In Taiwan, Lu et al.⁵⁰ recently investigated the changing antimicrobial susceptibility of H. pylori isolated from children over the past two decades. Conventional bacterial cultures were performed as the diagnostic standard. Minimal inhibitory concentrations of antibiotics were determined by an Epsilometer test. The overall antimicrobial resistant rates to clarithromycin, metronidazole, and levofloxacin were 23.4%, 20.3%, and 11.8%, respectively;⁵⁰ there was no recorded resistance to amoxicillin. In comparison, regarding the resistance rates of clarithromycin and metronidazole in the periods of 1998–2007 and 2008–2016, isolates in the latter period had higher resistance rates of clarithromycin (28.6% versus 17.2%) and metronidazole (25.7% versus 13.8%). The rates of resistance to clarithromycin and metronidazole have increased compared to levels a decade ago and this rapid evolution of antimicrobial resistance of H. pylori in children has led us to be more conscientious in the treatment of childhood H. pylori infection (Figure 3).

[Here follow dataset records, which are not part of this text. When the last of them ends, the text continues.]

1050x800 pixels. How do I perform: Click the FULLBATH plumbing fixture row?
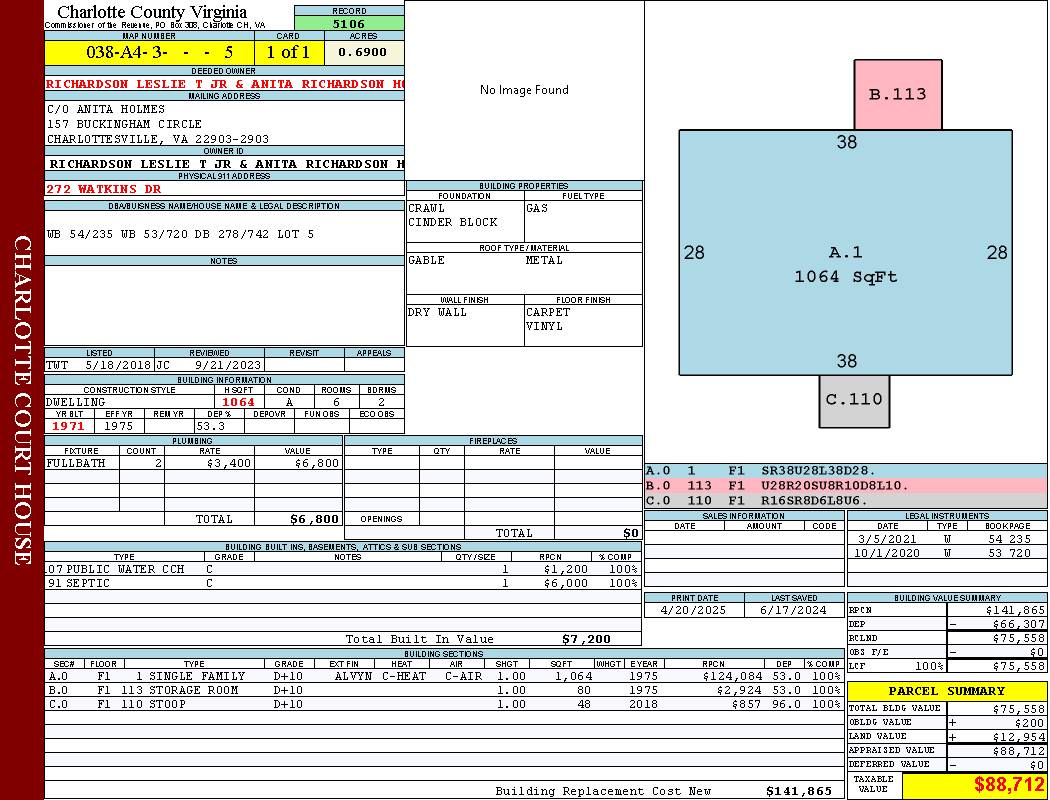[x=193, y=464]
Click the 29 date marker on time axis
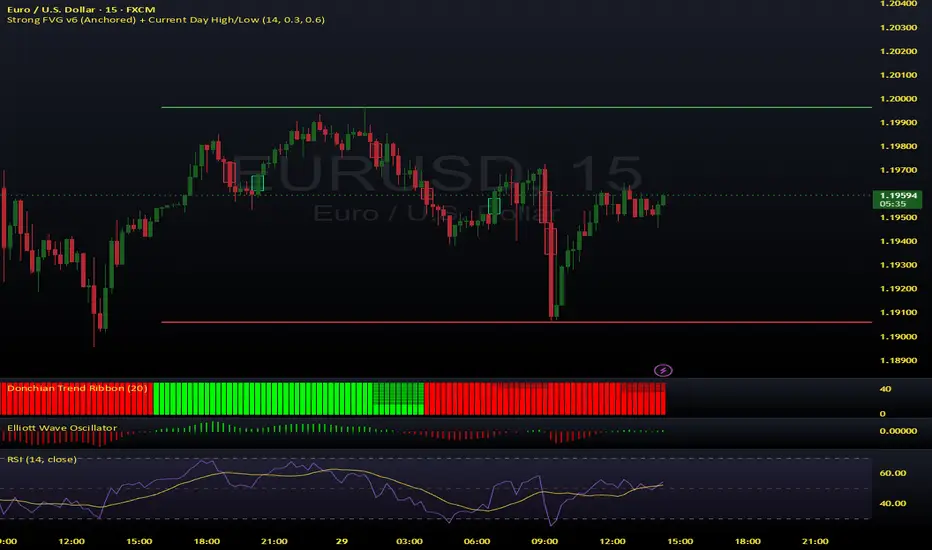Image resolution: width=932 pixels, height=550 pixels. pyautogui.click(x=341, y=541)
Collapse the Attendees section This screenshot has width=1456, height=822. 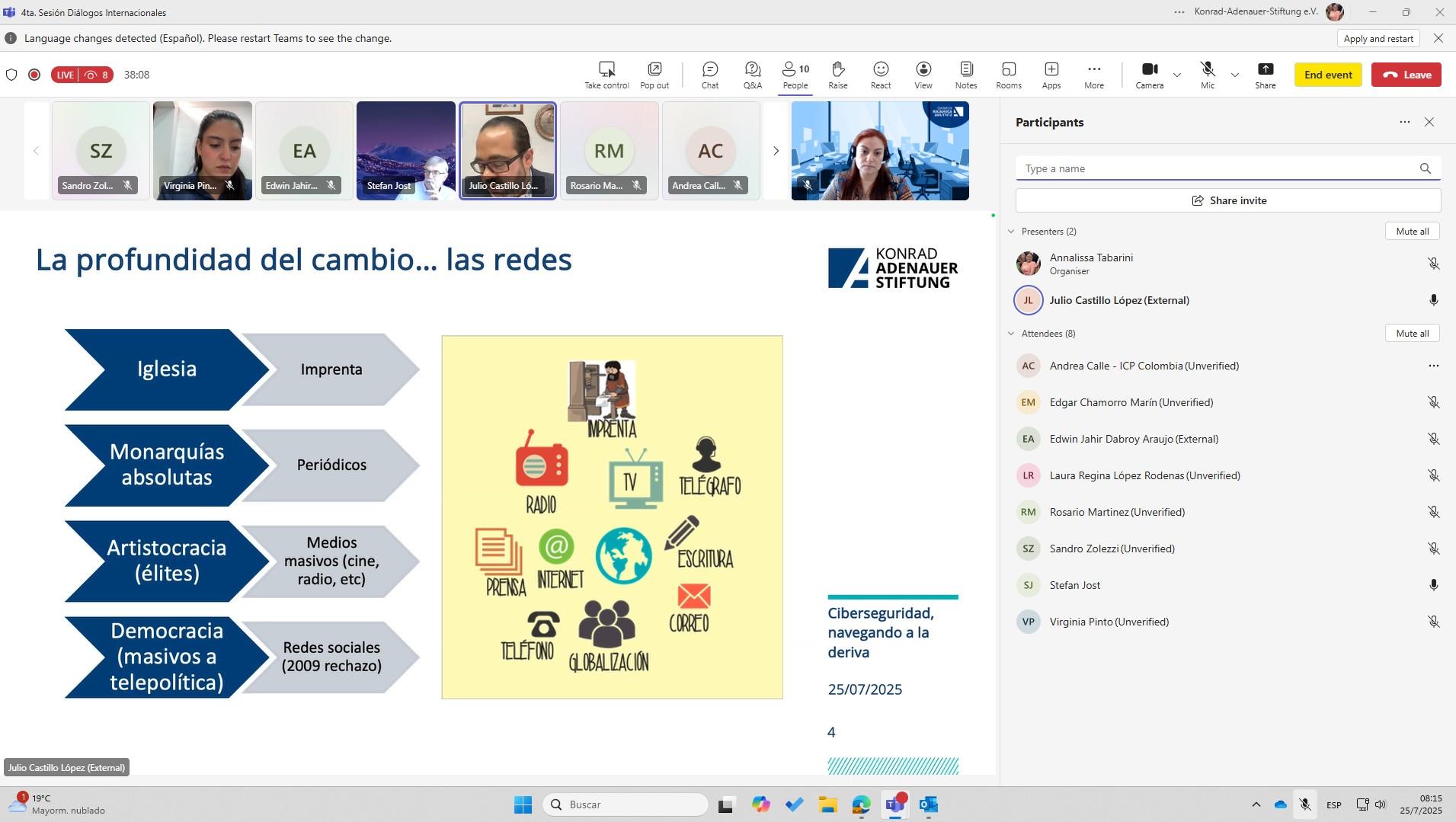point(1012,334)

Due to the clinical importance of decreased eradication rates, regional variation in antibiotic resistance rates, and the marked increase over time of antibiotic resistance rates in the past decades, there is a critical need for determination of current rates at a local scale, and also in individual patients. Patient-specific tailoring of effective antibiotic treatment strategies may lead to reduced treatment failures and less antibiotic resistance.

CONCLUSION

As public hygiene and sanitation improves, the prevalence of H. pylori infection in children is declining in developed countries and clinical paediatricians need to re-evaluate when to test for H. pylori and whether to treat the infection.²⁹ However, we must be aware that the prevalence of H. pylori infection is still high in most countries worldwide, especially in developing countries, and optimal treatment of H. pylori infection in children has not yet been determined and will require further collaborative studies. Various regimens, including a proton pump inhibitor, have been used for treatment of H. pylori infection in adults,⁵ but few studies concerning the clinical features, efficacy, and safety of treatment have been carried out in children. H. pylori treatment for children and adolescents seems safe, but further surveys evaluating adverse events need to be conducted.

With the propagation of public health education, advancement of diagnostic tools, and patient-specific tailoring therapeutic strategies, the prevalence and eradication failure rate of H. pylori infection in children should decrease in the near future, both in developed and developing countries.